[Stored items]
'''
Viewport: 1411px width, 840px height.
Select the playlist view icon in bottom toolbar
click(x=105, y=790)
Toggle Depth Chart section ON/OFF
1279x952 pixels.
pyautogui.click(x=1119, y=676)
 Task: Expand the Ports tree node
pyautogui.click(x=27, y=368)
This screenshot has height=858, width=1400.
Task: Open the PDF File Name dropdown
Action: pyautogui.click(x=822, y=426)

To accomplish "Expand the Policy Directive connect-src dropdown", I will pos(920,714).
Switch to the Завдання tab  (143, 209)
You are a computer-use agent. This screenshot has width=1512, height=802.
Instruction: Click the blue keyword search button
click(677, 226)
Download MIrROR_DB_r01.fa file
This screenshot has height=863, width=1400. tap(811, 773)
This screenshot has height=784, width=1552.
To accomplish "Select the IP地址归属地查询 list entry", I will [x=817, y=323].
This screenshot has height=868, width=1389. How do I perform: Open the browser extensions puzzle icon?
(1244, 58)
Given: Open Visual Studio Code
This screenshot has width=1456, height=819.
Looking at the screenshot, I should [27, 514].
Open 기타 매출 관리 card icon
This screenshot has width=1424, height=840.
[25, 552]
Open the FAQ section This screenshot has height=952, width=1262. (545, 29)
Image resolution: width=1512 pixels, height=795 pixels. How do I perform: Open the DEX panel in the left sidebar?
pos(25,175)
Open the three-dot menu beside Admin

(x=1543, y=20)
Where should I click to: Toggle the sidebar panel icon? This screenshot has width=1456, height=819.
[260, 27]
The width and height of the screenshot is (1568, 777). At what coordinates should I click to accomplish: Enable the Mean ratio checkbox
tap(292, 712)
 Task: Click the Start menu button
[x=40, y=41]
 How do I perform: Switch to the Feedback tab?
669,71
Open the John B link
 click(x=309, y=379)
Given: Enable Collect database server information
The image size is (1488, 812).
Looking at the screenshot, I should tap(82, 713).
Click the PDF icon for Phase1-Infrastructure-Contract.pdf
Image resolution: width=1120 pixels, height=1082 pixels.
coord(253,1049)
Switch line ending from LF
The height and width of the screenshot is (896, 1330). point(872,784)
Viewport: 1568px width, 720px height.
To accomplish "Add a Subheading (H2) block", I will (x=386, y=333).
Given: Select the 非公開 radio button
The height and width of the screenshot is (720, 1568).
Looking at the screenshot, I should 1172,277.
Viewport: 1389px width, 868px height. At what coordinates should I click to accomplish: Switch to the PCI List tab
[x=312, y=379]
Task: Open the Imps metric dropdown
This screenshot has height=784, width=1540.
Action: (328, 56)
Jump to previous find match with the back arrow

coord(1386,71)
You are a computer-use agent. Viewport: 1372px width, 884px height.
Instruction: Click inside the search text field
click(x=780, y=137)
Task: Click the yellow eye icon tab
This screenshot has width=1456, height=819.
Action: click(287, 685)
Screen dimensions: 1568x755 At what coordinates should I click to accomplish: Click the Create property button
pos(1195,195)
'''
■ Work instruction ■
Restate each record above word for word.

■ Solution ■
Viewport: 1411px width, 840px height.
Select the playlist view icon in bottom toolbar
click(x=105, y=790)
Toggle Depth Chart section ON/OFF
1279x952 pixels.
pyautogui.click(x=1119, y=676)
 Task: Expand the Ports tree node
pyautogui.click(x=27, y=368)
This screenshot has height=858, width=1400.
Task: Open the PDF File Name dropdown
Action: pyautogui.click(x=822, y=426)

To accomplish "Expand the Policy Directive connect-src dropdown", I will pos(920,714).
Switch to the Завдання tab  (143, 209)
You are a computer-use agent. This screenshot has width=1512, height=802.
Instruction: Click the blue keyword search button
click(677, 226)
Download MIrROR_DB_r01.fa file
This screenshot has height=863, width=1400. tap(811, 773)
This screenshot has height=784, width=1552.
To accomplish "Select the IP地址归属地查询 list entry", I will [x=817, y=323].
This screenshot has height=868, width=1389. How do I perform: Open the browser extensions puzzle icon?
(1244, 58)
Given: Open Visual Studio Code
This screenshot has width=1456, height=819.
Looking at the screenshot, I should [27, 514].
Open 기타 매출 관리 card icon
This screenshot has width=1424, height=840.
[25, 552]
Open the FAQ section This screenshot has height=952, width=1262. (545, 29)
Image resolution: width=1512 pixels, height=795 pixels. How do I perform: Open the DEX panel in the left sidebar?
pos(25,175)
Open the three-dot menu beside Admin

(x=1543, y=20)
Where should I click to: Toggle the sidebar panel icon? This screenshot has width=1456, height=819.
[260, 27]
The width and height of the screenshot is (1568, 777). At what coordinates should I click to accomplish: Enable the Mean ratio checkbox
tap(292, 712)
 Task: Click the Start menu button
[x=40, y=41]
 How do I perform: Switch to the Feedback tab?
669,71
Open the John B link
 click(x=309, y=379)
Given: Enable Collect database server information
The image size is (1488, 812).
Looking at the screenshot, I should tap(82, 713).
Click the PDF icon for Phase1-Infrastructure-Contract.pdf
Image resolution: width=1120 pixels, height=1082 pixels.
coord(253,1049)
Switch line ending from LF
The height and width of the screenshot is (896, 1330). point(872,784)
Viewport: 1568px width, 720px height.
To accomplish "Add a Subheading (H2) block", I will (x=386, y=333).
Given: Select the 非公開 radio button
The height and width of the screenshot is (720, 1568).
Looking at the screenshot, I should 1172,277.
Viewport: 1389px width, 868px height. At what coordinates should I click to accomplish: Switch to the PCI List tab
[x=312, y=379]
Task: Open the Imps metric dropdown
This screenshot has height=784, width=1540.
Action: (328, 56)
Jump to previous find match with the back arrow

coord(1386,71)
You are a computer-use agent. Viewport: 1372px width, 884px height.
Instruction: Click inside the search text field
click(x=780, y=137)
Task: Click the yellow eye icon tab
This screenshot has width=1456, height=819.
Action: click(287, 685)
Screen dimensions: 1568x755 At what coordinates should I click to accomplish: Click the Create property button
pos(1195,195)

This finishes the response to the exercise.